**What you will do:**
Only the lines from the line with "Task: Click the purple" through the end of the records belong in your reply, copied exactly, with every picture left out.

------

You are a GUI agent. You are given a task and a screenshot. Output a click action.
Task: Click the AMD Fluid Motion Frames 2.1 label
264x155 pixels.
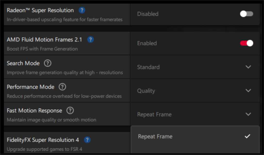[x=44, y=40]
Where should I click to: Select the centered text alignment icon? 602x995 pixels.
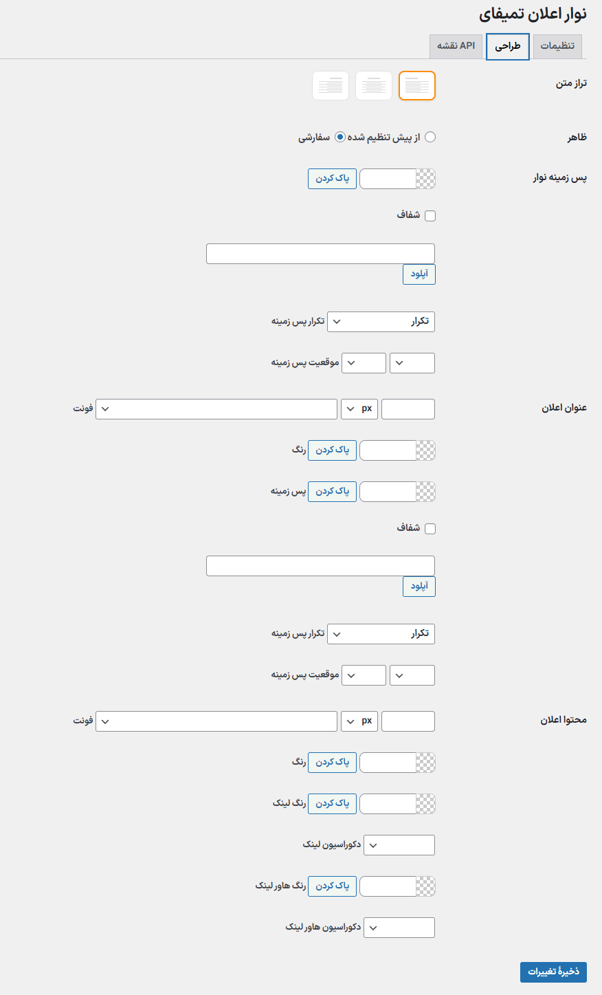coord(374,86)
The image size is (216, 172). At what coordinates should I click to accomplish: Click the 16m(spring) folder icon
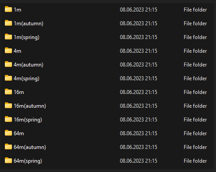click(8, 119)
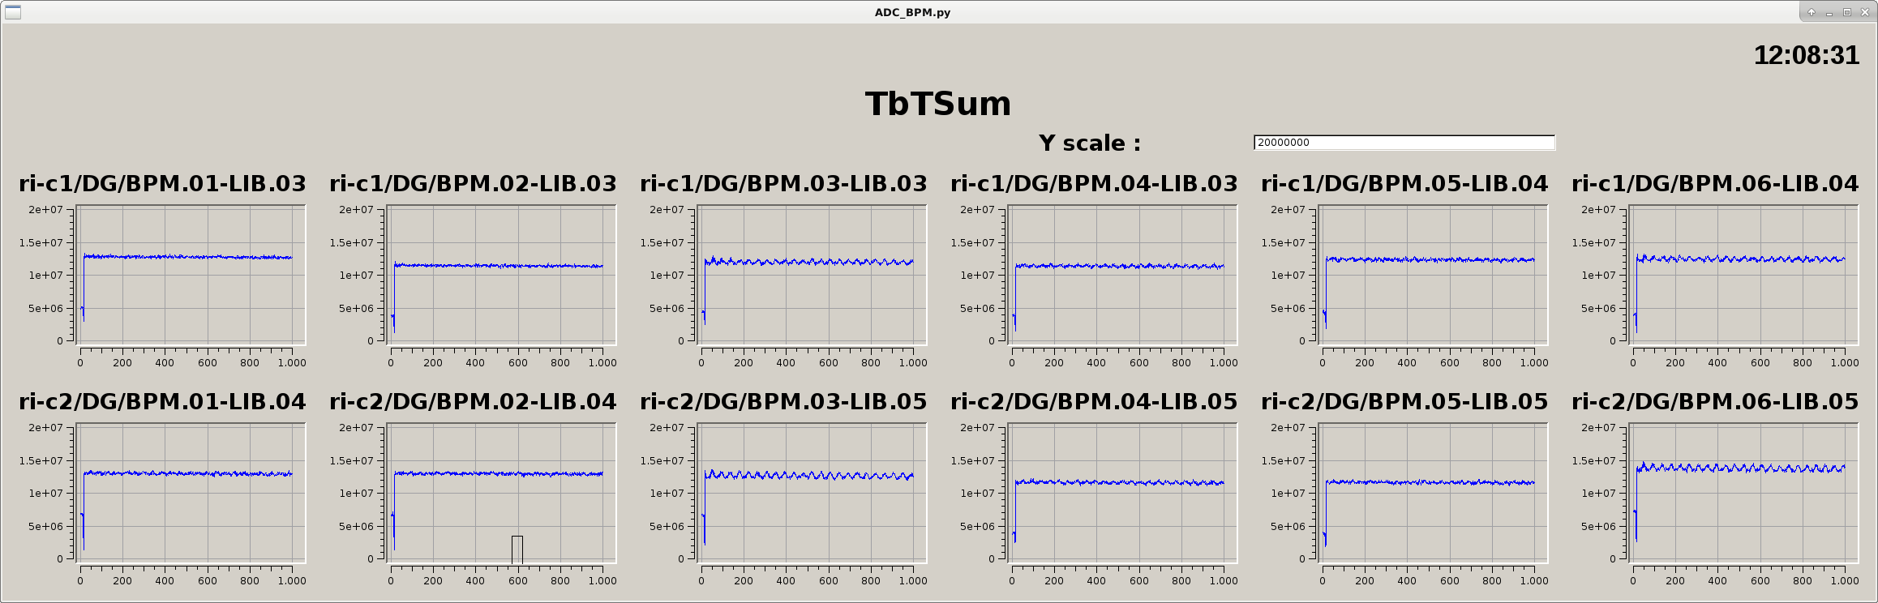Close the ADC_BPM.py window
The width and height of the screenshot is (1878, 603).
pos(1865,12)
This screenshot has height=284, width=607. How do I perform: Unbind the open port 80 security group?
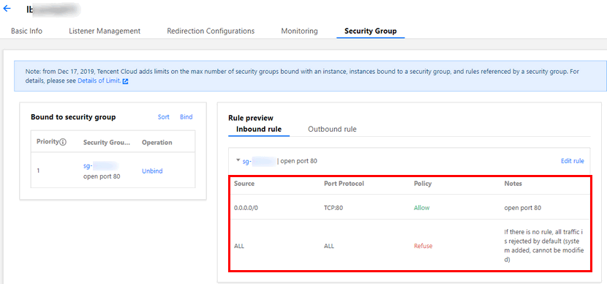point(152,171)
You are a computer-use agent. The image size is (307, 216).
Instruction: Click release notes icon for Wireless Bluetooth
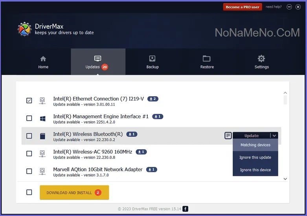[228, 135]
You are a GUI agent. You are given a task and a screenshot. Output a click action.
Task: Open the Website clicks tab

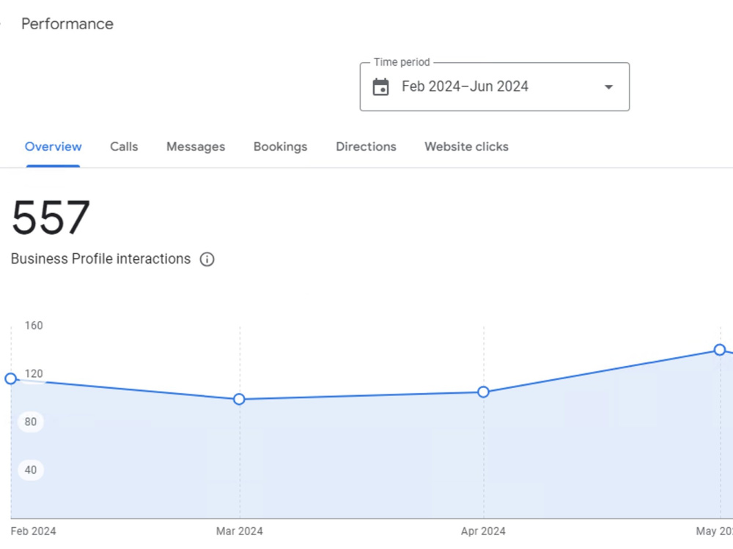click(x=466, y=146)
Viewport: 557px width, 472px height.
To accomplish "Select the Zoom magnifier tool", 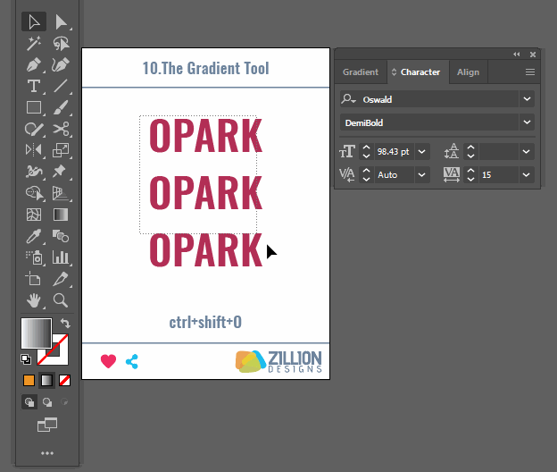I will coord(61,300).
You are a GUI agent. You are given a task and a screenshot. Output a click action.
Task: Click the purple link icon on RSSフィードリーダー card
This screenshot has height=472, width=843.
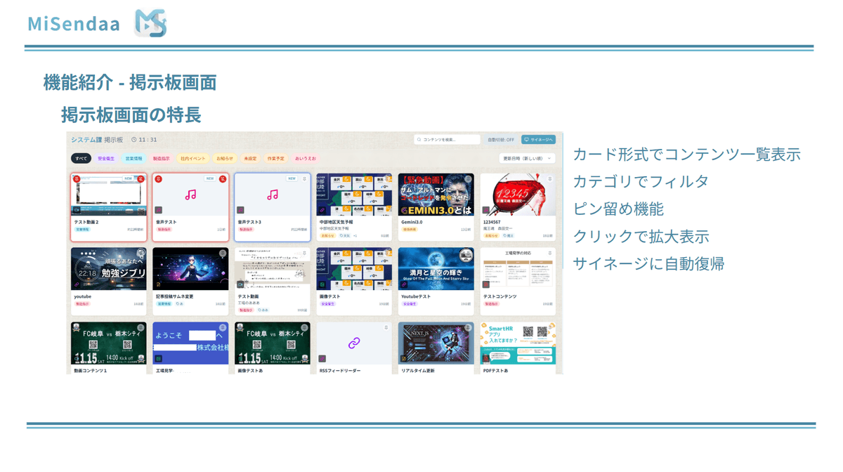point(354,343)
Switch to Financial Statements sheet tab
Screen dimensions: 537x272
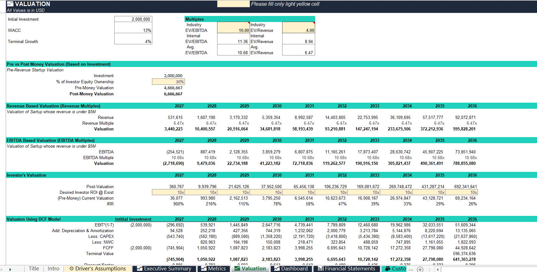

------

**Response below:**
Task: Click the purple link icon on RSSフィードリーダー card
This screenshot has height=472, width=843.
point(354,343)
Switch to Financial Statements sheet tab
Screen dimensions: 537x272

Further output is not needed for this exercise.